● **WHAT THE TASK REQUIRES**:
Among the entries below, find each line with "computer" and show it.

● **INPUT**:
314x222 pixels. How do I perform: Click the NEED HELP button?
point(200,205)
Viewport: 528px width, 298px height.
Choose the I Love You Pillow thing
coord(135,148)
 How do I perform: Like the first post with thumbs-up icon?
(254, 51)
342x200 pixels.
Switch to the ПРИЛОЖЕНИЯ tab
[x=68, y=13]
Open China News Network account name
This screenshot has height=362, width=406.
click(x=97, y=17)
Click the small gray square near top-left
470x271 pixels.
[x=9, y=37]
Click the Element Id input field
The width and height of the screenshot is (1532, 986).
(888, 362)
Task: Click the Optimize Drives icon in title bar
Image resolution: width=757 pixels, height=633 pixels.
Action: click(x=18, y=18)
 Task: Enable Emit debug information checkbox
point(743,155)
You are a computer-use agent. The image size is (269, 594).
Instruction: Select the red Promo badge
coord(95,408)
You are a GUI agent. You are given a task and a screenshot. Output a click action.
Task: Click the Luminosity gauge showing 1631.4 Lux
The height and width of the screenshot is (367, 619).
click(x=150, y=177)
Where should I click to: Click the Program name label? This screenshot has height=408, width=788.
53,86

---

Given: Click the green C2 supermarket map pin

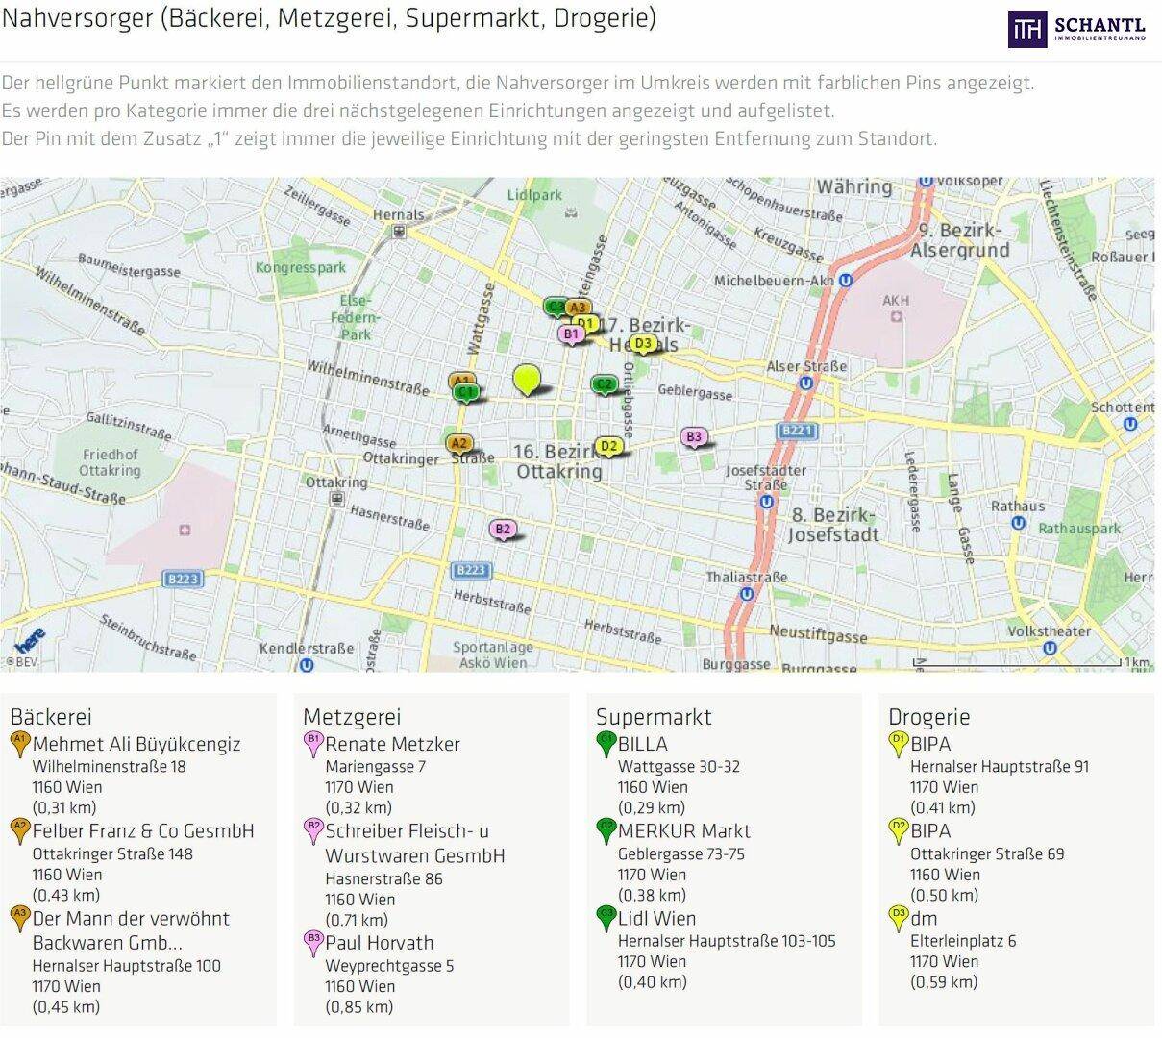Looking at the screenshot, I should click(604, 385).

...

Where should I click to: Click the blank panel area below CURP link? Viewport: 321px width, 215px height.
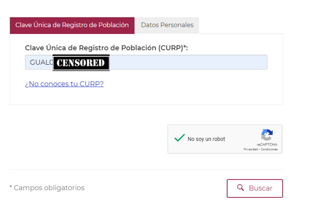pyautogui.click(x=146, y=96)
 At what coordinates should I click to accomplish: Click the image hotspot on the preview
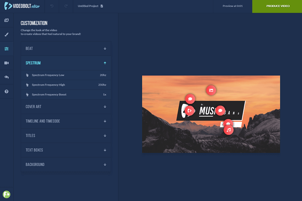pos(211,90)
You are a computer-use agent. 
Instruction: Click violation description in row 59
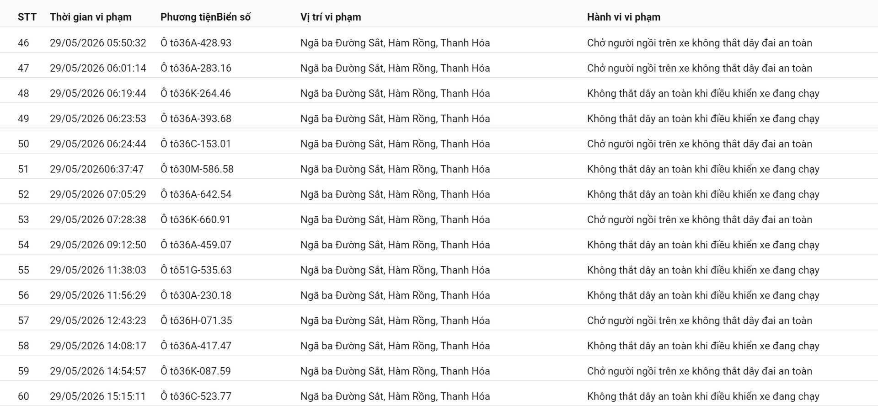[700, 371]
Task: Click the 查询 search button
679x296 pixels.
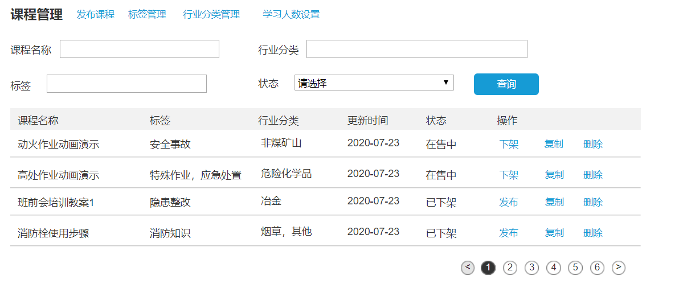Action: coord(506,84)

● **SOLUTION FOR THIS TASK**:
You are a computer-use agent. The image size is (269, 594).
You are a computer-use agent. 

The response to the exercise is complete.